Dataset entries >>
• • • •
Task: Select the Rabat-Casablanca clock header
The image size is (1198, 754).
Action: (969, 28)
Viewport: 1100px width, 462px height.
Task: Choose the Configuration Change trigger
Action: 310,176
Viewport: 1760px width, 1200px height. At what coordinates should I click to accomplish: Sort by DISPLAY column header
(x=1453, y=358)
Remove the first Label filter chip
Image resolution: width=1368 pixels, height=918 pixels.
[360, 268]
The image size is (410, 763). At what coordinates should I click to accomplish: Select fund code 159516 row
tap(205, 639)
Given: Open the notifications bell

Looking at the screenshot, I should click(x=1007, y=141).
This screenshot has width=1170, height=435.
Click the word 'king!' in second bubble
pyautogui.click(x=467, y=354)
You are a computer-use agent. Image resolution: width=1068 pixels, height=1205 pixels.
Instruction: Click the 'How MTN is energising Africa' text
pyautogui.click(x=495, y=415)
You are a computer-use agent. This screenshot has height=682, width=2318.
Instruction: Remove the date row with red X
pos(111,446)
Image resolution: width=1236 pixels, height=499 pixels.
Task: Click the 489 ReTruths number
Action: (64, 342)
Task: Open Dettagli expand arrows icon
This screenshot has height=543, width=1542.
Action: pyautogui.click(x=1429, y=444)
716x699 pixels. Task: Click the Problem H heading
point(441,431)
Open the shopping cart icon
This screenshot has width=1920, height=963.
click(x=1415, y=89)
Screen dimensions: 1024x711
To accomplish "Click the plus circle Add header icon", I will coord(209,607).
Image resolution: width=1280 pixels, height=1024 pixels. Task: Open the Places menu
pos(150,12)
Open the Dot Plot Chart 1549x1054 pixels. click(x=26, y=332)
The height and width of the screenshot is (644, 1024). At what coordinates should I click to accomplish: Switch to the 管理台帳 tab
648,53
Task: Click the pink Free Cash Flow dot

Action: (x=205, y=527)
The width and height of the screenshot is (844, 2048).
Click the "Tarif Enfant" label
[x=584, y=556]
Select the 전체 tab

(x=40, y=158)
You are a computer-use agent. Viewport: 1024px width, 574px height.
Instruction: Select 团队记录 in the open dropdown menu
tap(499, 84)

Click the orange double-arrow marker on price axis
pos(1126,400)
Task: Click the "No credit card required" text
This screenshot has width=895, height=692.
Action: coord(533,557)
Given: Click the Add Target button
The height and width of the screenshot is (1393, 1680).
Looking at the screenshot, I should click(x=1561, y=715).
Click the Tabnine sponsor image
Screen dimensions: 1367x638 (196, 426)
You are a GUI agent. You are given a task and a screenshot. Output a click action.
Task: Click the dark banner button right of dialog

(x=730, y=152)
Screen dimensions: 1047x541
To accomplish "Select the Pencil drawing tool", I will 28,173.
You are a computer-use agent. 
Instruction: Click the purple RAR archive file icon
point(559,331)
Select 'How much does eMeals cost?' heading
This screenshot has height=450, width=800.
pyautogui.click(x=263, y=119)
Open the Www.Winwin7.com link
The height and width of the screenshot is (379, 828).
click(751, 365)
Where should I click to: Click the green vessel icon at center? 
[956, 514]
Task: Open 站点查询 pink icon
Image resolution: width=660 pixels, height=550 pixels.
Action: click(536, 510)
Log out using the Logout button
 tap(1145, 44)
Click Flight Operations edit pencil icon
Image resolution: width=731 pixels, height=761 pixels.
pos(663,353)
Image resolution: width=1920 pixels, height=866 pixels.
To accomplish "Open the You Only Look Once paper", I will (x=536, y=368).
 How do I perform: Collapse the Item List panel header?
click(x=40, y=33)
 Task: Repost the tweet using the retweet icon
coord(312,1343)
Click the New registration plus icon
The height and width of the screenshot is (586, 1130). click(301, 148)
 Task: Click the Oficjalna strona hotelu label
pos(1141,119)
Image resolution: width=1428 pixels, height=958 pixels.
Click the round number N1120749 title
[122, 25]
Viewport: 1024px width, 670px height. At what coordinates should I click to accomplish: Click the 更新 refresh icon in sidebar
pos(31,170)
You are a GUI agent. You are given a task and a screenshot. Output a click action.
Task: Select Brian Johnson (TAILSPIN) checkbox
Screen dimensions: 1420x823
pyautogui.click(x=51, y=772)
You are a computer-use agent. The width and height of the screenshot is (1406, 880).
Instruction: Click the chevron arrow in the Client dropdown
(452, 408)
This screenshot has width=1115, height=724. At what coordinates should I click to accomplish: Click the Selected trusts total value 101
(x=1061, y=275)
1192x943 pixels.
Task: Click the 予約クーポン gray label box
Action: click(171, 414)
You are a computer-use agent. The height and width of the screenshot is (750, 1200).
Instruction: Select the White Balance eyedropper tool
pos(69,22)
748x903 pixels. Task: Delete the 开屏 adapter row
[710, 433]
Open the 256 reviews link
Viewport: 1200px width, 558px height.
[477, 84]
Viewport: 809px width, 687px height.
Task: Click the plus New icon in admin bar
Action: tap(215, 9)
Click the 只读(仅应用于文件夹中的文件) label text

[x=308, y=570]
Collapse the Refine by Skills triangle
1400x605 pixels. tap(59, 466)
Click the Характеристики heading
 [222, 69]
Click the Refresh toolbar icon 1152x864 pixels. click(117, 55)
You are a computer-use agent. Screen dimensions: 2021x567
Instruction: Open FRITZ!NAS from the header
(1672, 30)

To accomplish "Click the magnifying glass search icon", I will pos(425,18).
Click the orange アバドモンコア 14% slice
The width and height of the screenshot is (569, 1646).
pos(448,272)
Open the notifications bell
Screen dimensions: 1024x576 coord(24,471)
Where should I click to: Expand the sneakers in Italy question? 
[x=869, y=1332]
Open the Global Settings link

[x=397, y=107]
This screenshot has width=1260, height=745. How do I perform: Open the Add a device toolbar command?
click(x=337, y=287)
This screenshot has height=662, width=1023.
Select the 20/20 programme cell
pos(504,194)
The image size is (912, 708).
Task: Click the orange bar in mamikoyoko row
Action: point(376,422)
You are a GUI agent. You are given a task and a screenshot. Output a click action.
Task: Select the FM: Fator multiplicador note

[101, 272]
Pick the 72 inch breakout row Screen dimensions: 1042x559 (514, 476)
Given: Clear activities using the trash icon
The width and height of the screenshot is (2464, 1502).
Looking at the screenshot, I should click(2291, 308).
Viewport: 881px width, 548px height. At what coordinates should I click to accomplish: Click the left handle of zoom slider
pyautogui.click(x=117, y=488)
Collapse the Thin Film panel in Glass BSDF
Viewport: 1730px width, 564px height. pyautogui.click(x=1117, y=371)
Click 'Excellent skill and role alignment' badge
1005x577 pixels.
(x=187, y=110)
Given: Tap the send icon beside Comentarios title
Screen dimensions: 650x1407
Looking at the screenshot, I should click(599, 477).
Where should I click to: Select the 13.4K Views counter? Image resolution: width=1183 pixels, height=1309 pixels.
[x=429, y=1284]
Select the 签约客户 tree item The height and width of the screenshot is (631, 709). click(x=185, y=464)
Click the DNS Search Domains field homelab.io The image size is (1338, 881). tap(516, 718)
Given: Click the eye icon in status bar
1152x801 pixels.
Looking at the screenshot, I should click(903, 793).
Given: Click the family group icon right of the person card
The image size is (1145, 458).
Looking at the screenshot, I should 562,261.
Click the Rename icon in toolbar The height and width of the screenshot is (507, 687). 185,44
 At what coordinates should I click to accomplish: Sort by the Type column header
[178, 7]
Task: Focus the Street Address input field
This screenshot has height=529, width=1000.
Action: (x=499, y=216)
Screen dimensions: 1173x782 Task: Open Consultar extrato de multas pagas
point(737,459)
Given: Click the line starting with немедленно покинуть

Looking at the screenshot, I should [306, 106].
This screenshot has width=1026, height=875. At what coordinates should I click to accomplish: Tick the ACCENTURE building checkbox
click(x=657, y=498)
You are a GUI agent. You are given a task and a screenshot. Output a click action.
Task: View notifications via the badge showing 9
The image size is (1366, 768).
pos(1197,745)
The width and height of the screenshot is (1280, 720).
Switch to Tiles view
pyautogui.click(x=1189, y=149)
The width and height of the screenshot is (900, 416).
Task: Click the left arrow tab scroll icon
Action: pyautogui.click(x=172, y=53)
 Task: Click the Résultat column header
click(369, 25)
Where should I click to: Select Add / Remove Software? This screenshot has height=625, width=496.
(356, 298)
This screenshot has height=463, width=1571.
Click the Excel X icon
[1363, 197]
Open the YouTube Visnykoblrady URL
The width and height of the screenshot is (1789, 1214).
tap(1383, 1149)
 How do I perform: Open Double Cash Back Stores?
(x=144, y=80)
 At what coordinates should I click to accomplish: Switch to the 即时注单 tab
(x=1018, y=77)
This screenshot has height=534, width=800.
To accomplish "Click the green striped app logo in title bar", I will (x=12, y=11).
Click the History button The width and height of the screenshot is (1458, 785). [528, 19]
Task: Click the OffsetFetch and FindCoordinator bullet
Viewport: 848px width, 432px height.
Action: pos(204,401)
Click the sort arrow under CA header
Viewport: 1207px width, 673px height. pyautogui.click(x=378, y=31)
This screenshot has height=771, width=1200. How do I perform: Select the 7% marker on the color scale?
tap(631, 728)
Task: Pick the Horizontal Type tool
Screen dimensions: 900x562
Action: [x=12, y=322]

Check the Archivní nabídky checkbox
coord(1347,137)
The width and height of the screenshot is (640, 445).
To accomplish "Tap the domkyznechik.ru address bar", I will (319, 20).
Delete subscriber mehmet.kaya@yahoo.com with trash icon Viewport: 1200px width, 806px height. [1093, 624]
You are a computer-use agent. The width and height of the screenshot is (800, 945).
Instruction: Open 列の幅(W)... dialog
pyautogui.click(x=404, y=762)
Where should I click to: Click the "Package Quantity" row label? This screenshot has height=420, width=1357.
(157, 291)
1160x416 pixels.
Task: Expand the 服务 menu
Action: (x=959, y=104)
• • • •
Your objective >> Copy out the range of lines above starting at the line with "Task: Open Dettagli expand arrows icon" and ending at the line with "Screen dimensions: 1024x711", exactly and including both.

Output for this task >>
Task: Open Dettagli expand arrows icon
This screenshot has height=543, width=1542.
Action: pyautogui.click(x=1429, y=444)
716x699 pixels. Task: Click the Problem H heading
point(441,431)
Open the shopping cart icon
This screenshot has width=1920, height=963.
click(x=1415, y=89)
Screen dimensions: 1024x711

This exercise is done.